Skip to main content
Back to glossary

Glossary

RAG (Retrieval-Augmented Generation)

AI Technology

RAG (Retrieval-Augmented Generation)

RAG is a technique where AI retrieves relevant documents from external sources before generating a response. This allows AI to cite current, specific information rather than relying solely on training data.

Why It Matters for GEO

Perplexity and ChatGPT with search use RAG. When your content is retrieved, it can be cited. GEO optimizes content for retrieval systems.

Without RAG, AI answers are limited to what the model learned during training — which could be months or years out of date. With RAG, AI fetches live documents from the web before answering. This is where GEO becomes critical: the retrieval step is essentially a search, and search results are ranked. Your content needs to be crawlable, well-structured, and authoritative to make it into that retrieval set. Content that does not get retrieved never gets cited.

How RAG Works

  1. User asks a question
  2. System retrieves relevant documents
  3. LLM generates answer using retrieved content
  4. Sources are cited in response

Practical Example

A business owner asks Perplexity: "What is the average cost of ISO 27001 certification for a 200-person company?" A security consultancy has published a guide on exactly this topic with specific price ranges, regional variations, and a 2025 update date. Because their site allows PerplexityBot, uses clear headings, and answers the question directly in the first paragraph, Perplexity's RAG system retrieves their guide and cites it. A competitor has the same information buried in a dense PDF behind a gated form — RAG cannot retrieve it, so it is never cited.

Common Mistakes

  • Gated content: Putting your most valuable expertise behind lead capture forms prevents RAG systems from retrieving it. Consider publishing a free version of key insights while gating the premium analysis.
  • Blocking AI crawlers: RAG retrieval only works if the AI bot can access your content.
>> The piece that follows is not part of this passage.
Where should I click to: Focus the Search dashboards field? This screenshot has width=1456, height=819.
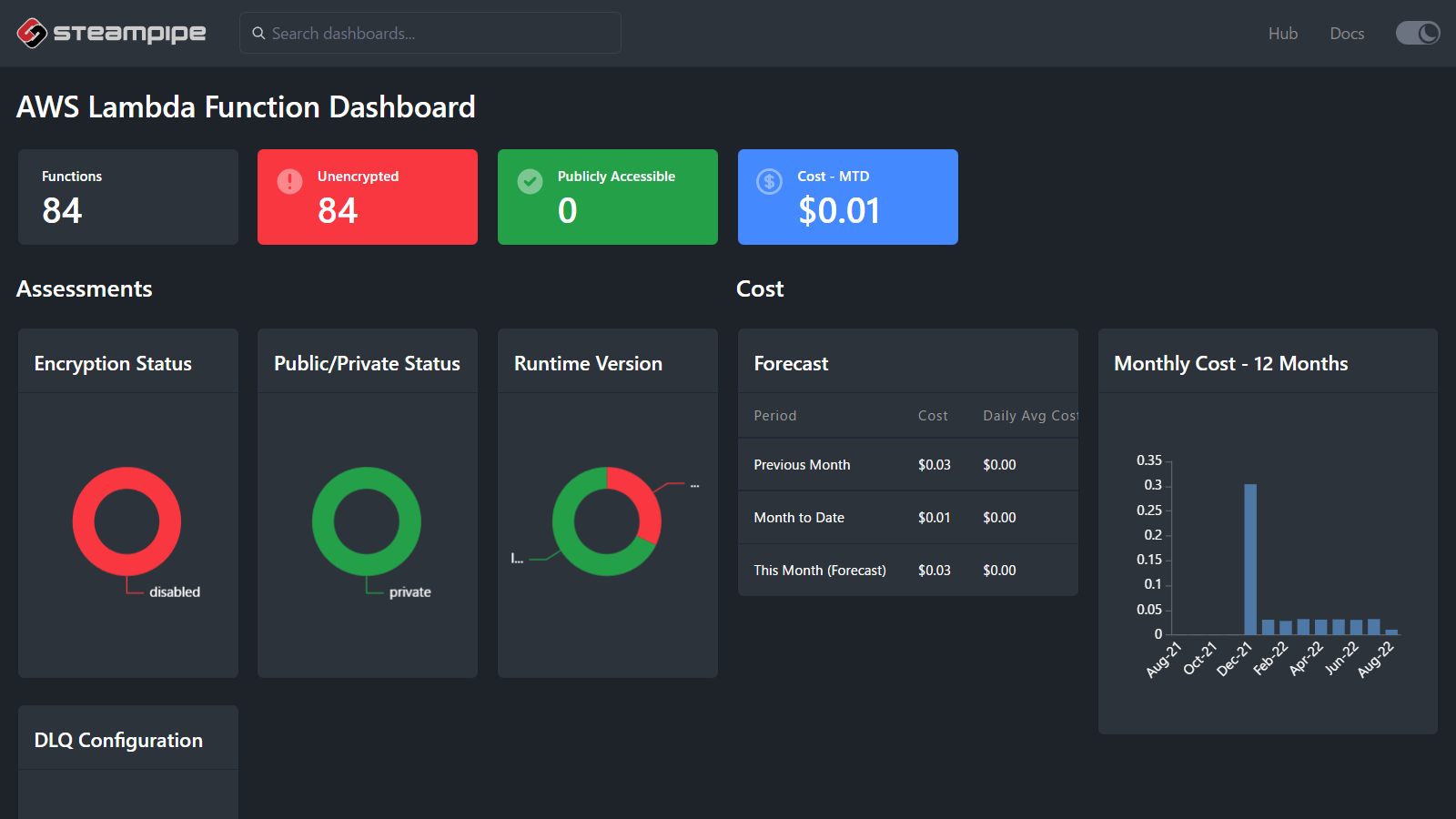437,34
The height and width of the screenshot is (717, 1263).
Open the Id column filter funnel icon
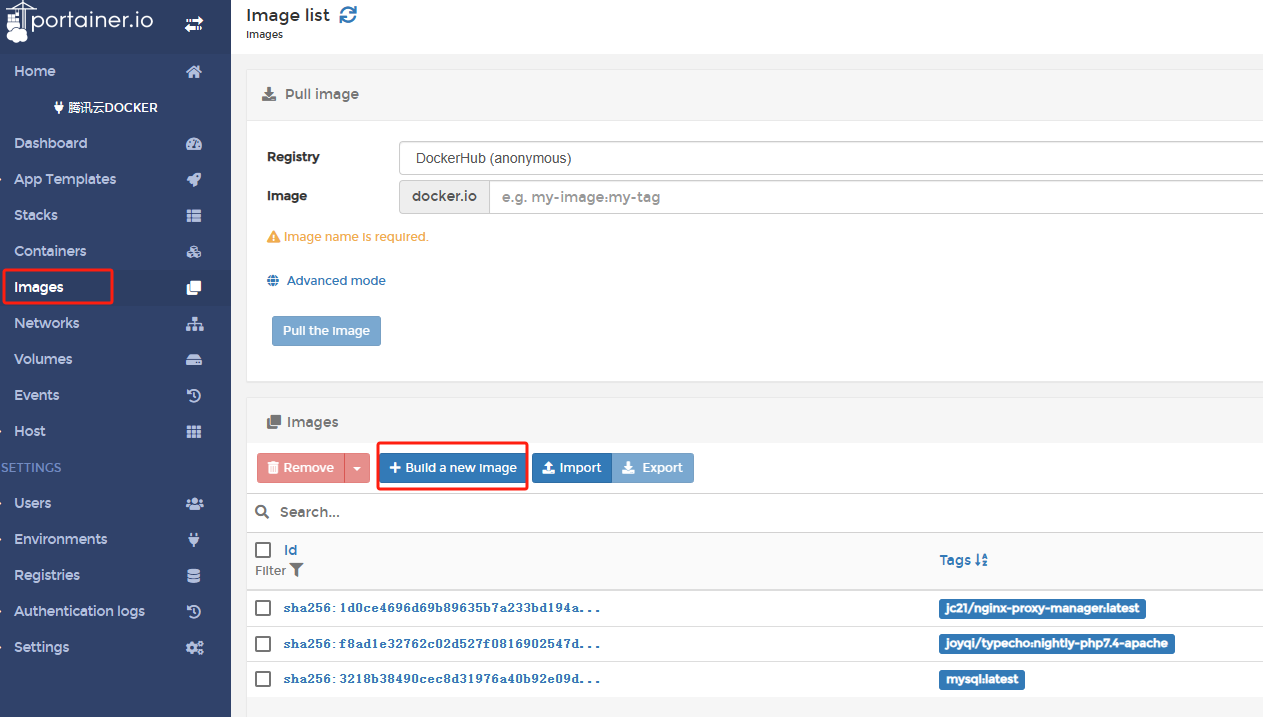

A robots.txt that blocks GPTBot or PerplexityBot removes your pages from the retrieval candidate pool entirely.
  • No date signals: RAG systems prefer recent content. Pages without a visible publication or modification date are deprioritized relative to dated alternatives on the same topic.
  • Thin answers: RAG extracts the most relevant passage to cite. If your answer to a specific question is vague or incomplete, the system may retrieve a competitor's more direct response instead.